Monday, January 5, 2009

Adventures in Victorian Steampunkland (London)


Merry Christmas (it counts until tomorrow!) and Happy New Year, everyone. As my first post this year, I will relate something I did last year. Three weeks before Christmas I went with my aunt to England, and Paris, via the Chunnel. We ran all over and did touristy things, but explored a lot too. We became hopelessly lost on Hampstead Heath, in the rain, and I got trenchfoot because the soles of my old boots wore through. A tragedy - they will be missed. (My boots, not my feet). Going off the name (since changed) of a street in a book we both read and enjoyed (Ghost Map) we wandered the narrow streets behind Picadilly Circus until we found the site of a pump responsible for London's worst ever cholera epidemic. The pub far in the background is the John Snow, named for the man who used data collected from the incident to prove that cholera is a water-borne disease.

So I guess that's touristy. I'm sure I needn't tell you how thrilled I was to be in the middle of so much history, particularly Victorian history. Even the tube station near our hostel (Palmer's Lodge, a former Victorian mansion) was steampunk. It was built in 1863 as one of the the first underground
stations, and it looks just as it did then, but grungier and with new advertisements on the walls. Even the fire extinguishers are inside fancy wood and glass cabinets.
The station's entrance had this war monument with an artillery shell from the first World War. All over London, and Paris, there are war monuments, mostly from WWI, and also WWII. The ones in Paris really got to me, since you almost can't walk down a street without seeing a plaque telling about someone who died on that spot, and what they were doing for the war. I'll have more on war monuments later.
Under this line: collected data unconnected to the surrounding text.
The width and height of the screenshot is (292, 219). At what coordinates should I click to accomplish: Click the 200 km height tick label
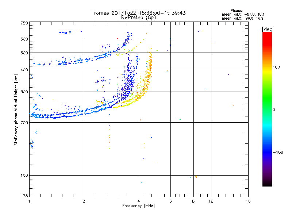pyautogui.click(x=24, y=123)
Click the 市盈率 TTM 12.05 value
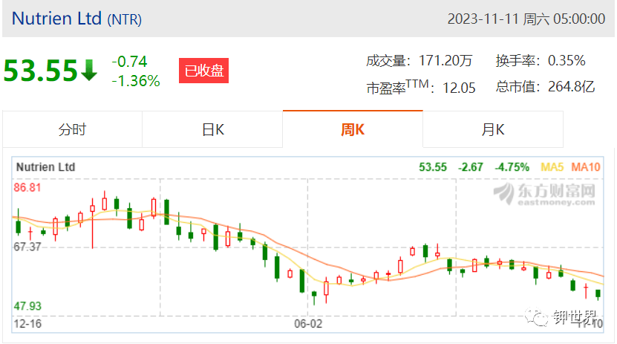617x344 pixels. pos(459,88)
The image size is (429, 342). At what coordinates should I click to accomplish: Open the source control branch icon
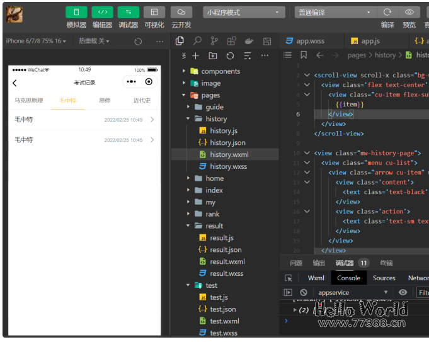coord(214,41)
First, more about steampunk! The highlight of the scientific expedition portion of the trip for me was, of course, the London Science Museum. I wanted to go there because I knew they had a difference engine, Charles Babbage's amazing steam-powered clockwork calculation machine. I believe at one time they had an exhibit of a modern analytical engine based on his design, but not when I went. Here I am standing next to Babbage's Difference Engine no. 1.

And on the right is the engine itself. You can see the numbered gears and the columns of other gears that somehow perform calculations. Honestly, it might as well be magic. I only understand it a tiny bit, but this is the little guy that kicked off steampunk as a literary genre.

The difference engine was in a room called "The making of the modern world." It was a huge jumble of wonderful things like dynamos and cars, a penny farthing bike, lenses, telephone, an Avro (One of Britain's WWI biplanes) an AC motor built by Tesla himself, and a box containing cross sections of different kinds of undersea telegraph cables. The museum also had rooms and rooms devoted to history of flight, with some really old planes, and models of even more planes, and airships. They had a flight suit from 1909, and even a real autogyro!